I have previously mentioned that the extensive and very damning report compiled by Jillings and his team was suppressed for years by Clwyd’s insurers, Municipal Mutual (which was subsequently taken over by Zurich Insurance), on the advice of their solicitors, Browne Jacobson. Not only that, but it was recommended that if that troublesome bugger Councillor Malcolm King, the Chair of the Social Services Committee who had raised so many objections to the North Wales Police investigating themselves, insisting on blurting out any of the contents of the Jillings Report that everyone else would rather remained unknown, he should be sacked. Municipal Mutual were also the insurers of the North Wales Police. Immediately after Jillings compiled the report, there was a reorganisation of the local authorities in Wales and Clwyd disappeared. Because the report wasn’t seen by anybody, new arrivals in the wake of the reorganisation had no knowledge at all about what had gone on in Clwyd. So they remained in the dark – but those from the old corrupt regime who were still in place had been afforded protection. When Jillings et al discovered that their report was not going to see the light of day, they made some very pertinent comments. They noted that ‘those advising the insurers’ are raising issues that ‘impinge on the established democratic and constitutional arrangements of England and Wales’. I have obtained the name of one of those who advised the insurers to suppress information regarding the way in which hundreds of children were subjected to horrific cruelty and sexual assault over years and who subverted democracy. It was one Michael Beloff QC. Beloff practices at Blackstone Chambers and like so many others featuring on this blog who have colluded with or concealed the most appalling abuses of vulnerable people, Beloff is a specialist in human rights! But here’s the clincher – Beloff is a friend of Tony and Cherie Blair and was among their guests at Chequers. Researching for this blog has certainly been an Education, Education, Education…

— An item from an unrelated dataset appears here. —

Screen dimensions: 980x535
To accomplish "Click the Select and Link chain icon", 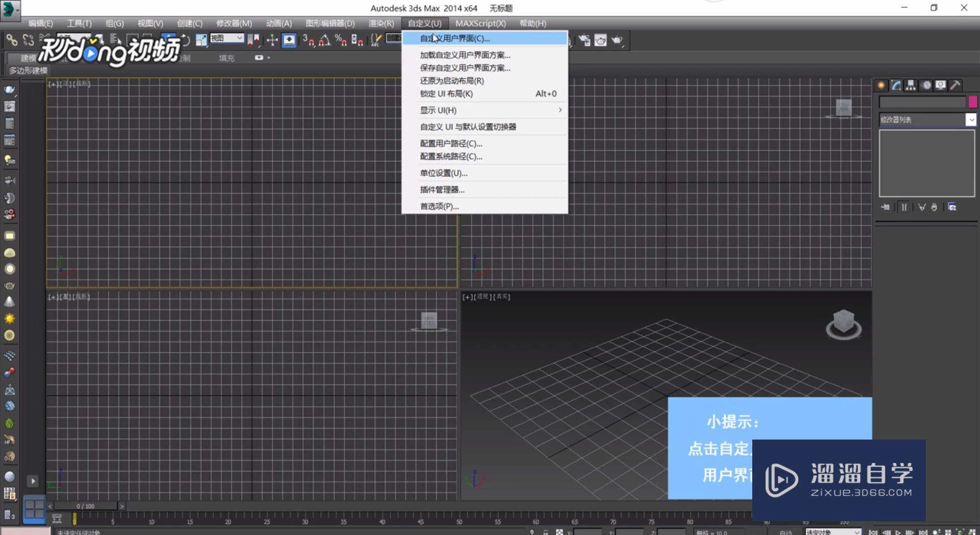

As with other posts, I’ll briefly remind readers of what was happening to me whilst the biggest UK police investigation into child abuse was happening in Clwyd, whilst social care professionals were sentenced to lengthy spells in prison for serious sexual offences against children and whilst the Welsh Office completely ignored what ‘public servants’ in north Wales were concealing. I was being repeatedly dragged through the Courts for very serious offences although there was no evidence at all that I’d ever committed such offences and eminent ‘expert witnesses’ from London such as Professor Nigel Eastman and Dr Paul Bowden, backed up by lesser names such as Dr Robin Jacobson, were declaring me ‘extremely dangerous’ on the basis of conversations that they had held with those closely associated with the services under criminal investigation in north Wales. Oh and Sir Robert Francis QC tried to have me imprisoned – because I wouldn’t stop writing letters maintaining that mental health professionals in north Wales were involved in criminal activity.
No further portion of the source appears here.